Don't completely DIY
Though Atlassian had managed to get its Kubernetes clusters working successfully by running everything internally and “the hard way”, Young noted there were plenty of “boring tools” now available that could avoid the pain Atlassian went through.
“Managed Kubernetes is pretty great now. When we started there was no such thing as managed Kubernetes really, but now, between the three major cloud providers and everyone else, the managed Kubernetes clusters are 100 percent usable, especially if you’re just starting out,” he said.
“Then think about doing your own [thing] if you find you need to.”
There were tooling options in that space as well that companies could now take advantage of.
“If you do decide you need to use your existing tooling, then kops, kubicorn, kubeadm are all really good,” Young advised.
“Use one of those as opposed to doing what we did of literally Kubernetes the hard way.”
As for Atlassian, Young said the company was so considerably invested in its Kubernetes infrastructure - and in the tweaks it had made to it - to move to a newer deployment option.
“The managed platforms don’t claim to be all things to all people and they’re not.
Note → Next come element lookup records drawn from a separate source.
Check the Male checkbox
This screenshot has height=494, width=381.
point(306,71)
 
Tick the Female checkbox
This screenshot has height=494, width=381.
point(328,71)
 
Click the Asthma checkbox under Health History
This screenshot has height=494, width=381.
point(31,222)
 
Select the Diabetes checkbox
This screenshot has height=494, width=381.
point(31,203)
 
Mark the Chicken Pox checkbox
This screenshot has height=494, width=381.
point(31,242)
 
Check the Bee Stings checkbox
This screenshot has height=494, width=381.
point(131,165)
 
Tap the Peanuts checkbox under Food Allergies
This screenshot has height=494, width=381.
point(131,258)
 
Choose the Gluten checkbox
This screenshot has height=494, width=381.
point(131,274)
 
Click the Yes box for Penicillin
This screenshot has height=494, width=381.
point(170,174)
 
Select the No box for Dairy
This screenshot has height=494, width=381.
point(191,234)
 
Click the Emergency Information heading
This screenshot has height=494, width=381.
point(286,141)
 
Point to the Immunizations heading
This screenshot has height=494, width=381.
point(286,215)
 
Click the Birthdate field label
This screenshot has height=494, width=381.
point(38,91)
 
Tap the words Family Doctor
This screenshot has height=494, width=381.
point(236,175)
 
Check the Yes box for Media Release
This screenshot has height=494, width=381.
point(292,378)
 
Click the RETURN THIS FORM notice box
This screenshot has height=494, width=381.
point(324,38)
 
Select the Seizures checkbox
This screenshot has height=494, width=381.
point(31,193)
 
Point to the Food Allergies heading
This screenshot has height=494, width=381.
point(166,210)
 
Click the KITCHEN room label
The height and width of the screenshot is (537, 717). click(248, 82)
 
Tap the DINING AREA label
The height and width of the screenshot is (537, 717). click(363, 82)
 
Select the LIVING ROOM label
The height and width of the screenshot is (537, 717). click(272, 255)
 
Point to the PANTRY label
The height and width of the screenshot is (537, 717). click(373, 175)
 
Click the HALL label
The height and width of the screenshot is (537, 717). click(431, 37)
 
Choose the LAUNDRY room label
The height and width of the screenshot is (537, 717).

There are definitely things you just cannot do,” he said.
“For us, we’ve twiddled every API server [Kubernetes’ central management entity] knob you can twiddle.
“So for us we can’t go back to not being able to twiddle those things. You get addicted to the twiddling once you actually start to do it.
“The problem for us now is we’ve got this whole toolchain working and it’s as good as Kubeadm for our specific use case, and there’d [be] a huge engineering effort involved in actually swapping over to everything else.
“It’s a bit like being addicted to it because we can’t give it up.”